The initial nsp16/nsp10 complex was grown by the sitting drop vapor diffusion in a crystallization solution 10% (v/v) of 2-propanol, 0.1 M MES/NaOH pH 6.0, 0.2 M calcium acetate. After three to four rounds of optimization by varying pH, precipitant, and salt concentrations, we grew larger crystals amenable to synchrotron radiation. We soaked these crystals with an RNA analog representative of the Cap-1 structure (me7GpppA(2′-O-me)U) at 2 mM final concentration for 30 min at 20 °C. The crystals were cryo-protected by serial soaks in a solution containing the original mother liquor and increasing concentrations (0–20% v/v) of ethylene glycol and then flash-frozen in liquid nitrogen. Crystals of the nsp16/nsp10/Cap-1/SAH and nsp16/nsp10/SAH complexes diffracted X-rays to 2.3 and 2.5 Å resolution with synchrotron radiation, respectively (Supplementary Table 1). Both crystals belong to the space group P3121 with similar unit cell dimensions a = b = 184 Å, c = 57 Å, α = β = 90°, and γ = 120°, and with one nsp16/nsp10 heterodimer per asymmetric unit. All data (measured at wavelength 1.07 Å) were indexed, integrated, and scaled using X-ray detector software, aimless, and various ccp4 suite programs integrated into the Rapid automated processing of data  pipeline at the NECAT-24ID beamline[22]. The structure was solved by molecular replacement using a Cap-0 ternary complex of nsp16/nsp10/SAM (PDB ID: 6WKS)[9] structure as a template in Phaser[23]. The resulting maps indicated unambiguous electron densities for RNA Cap-1 and SAH. Ligand topologies and geometrical restraints were generated using PRODRG (http://prodrg1.dyndns.org), GRADE (http://grade.globalphasing.org), and eLBOW (Phenix)[23] programs. We iteratively rebuilt and refined the model with good stereochemistry using the programs Coot[24] and Phenix[22] (Supplementary Table 1). All figures of structural models were generated using Pymol (The PyMOL Molecular Graphics System, Version 2.0 Schrödinger, LLC). The final figures were prepared using Adobe Illustrator (version 2021).

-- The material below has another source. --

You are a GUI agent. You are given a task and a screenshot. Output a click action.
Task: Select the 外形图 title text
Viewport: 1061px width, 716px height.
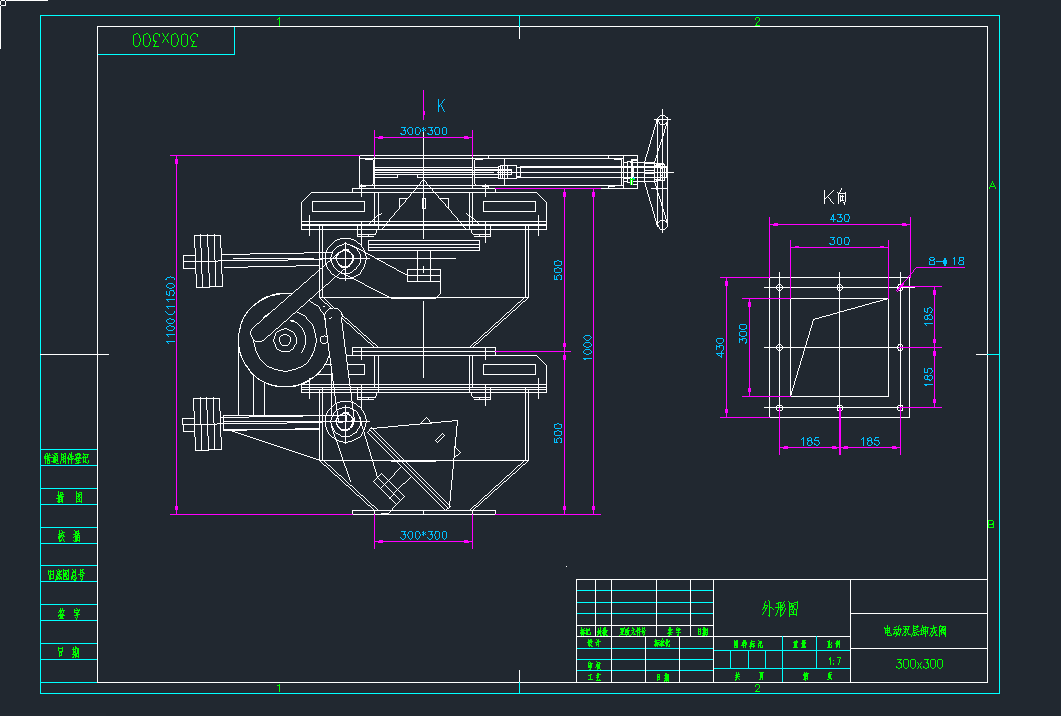tap(780, 608)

Determining affinities of WT and mutant nsp16/nsp10 binding to magnesium

We used microscale thermophoresis (MST) to derive equilibrium dissociation constants (KD) for protein–metal interactions. A detailed protocol has been published[9]. Briefly, 20 µM of each enzyme complex was labeled by incubating with dye solution (60 µM) in the labeling buffer at room temperature for 30 min. The magnesium stock was prepared in the MST reaction buffer (20 mM HEPES pH 7.5, 150 mM NaCl, 0.5% glycerol, and 0.05% Tween 20) and twofold serial dilutions (from 2 mM stock) were made in 12 steps. The labeled protein (20 nM) was equally mixed into each ligand reaction (ligand concentration ranges 500 nM to 1 mM). The final reaction mixtures were loaded and measured on a Monolith NT.115 instrument (NanoTemper Technologies) at 25 °C. The results shown here are from three independent experiments. Data were fitted by a single-site binding model in GraphPad Prism (GraphPad Software, San Diego, CA).

Enzyme activity assay

We used a LC/MS-based method (reported earlier)[9] for quantitative measurement of Cap-1 formation by nsp16/nsp10 enzymes in the presence of various metals. Briefly, 0.1 µM of enzymes were allowed to react with 1 µM me7GpppA-capped 25 nt RNA in a buffer (50 mM Tris-HCl pH 8.0, 5 mM KCl, 1 mM dithiothreitol, 0.2 mM SAM) supplemented with 1 mM MgCl2 or MnCl2, or CaCl2 or 5 mM EDTA. The reactions were incubated at 37 °C for 30 min, stopped by heating at 75 °C for 5 min in the presence of 5 mM EDTA, and were subjected to LC/MS intact mass analysis. Nucleic acids in the samples were separated using a Thermo DNAPac™ RP Column on a Vanquish Horizon UHPLC System, followed by mass determination using a Thermo Q-Exactive Plus mass spectrometer. The raw data were deconvoluted using Promass HR (Novatia, LLC). The deconvoluted mass peak ratios between reactants and the expected products were used to estimate the percentage of 2′-O methylation. Results shown in Fig. 2e are average of three independent experiments (n = 3) normalized to a WT dataset consisting of seven data points. Source data are provided as a Source Data File. The RNA substrate used in this assay is 5′-me7GpppAUAGAACUUCGUCGAGUACGCUCAA-[6-FAM]-3′.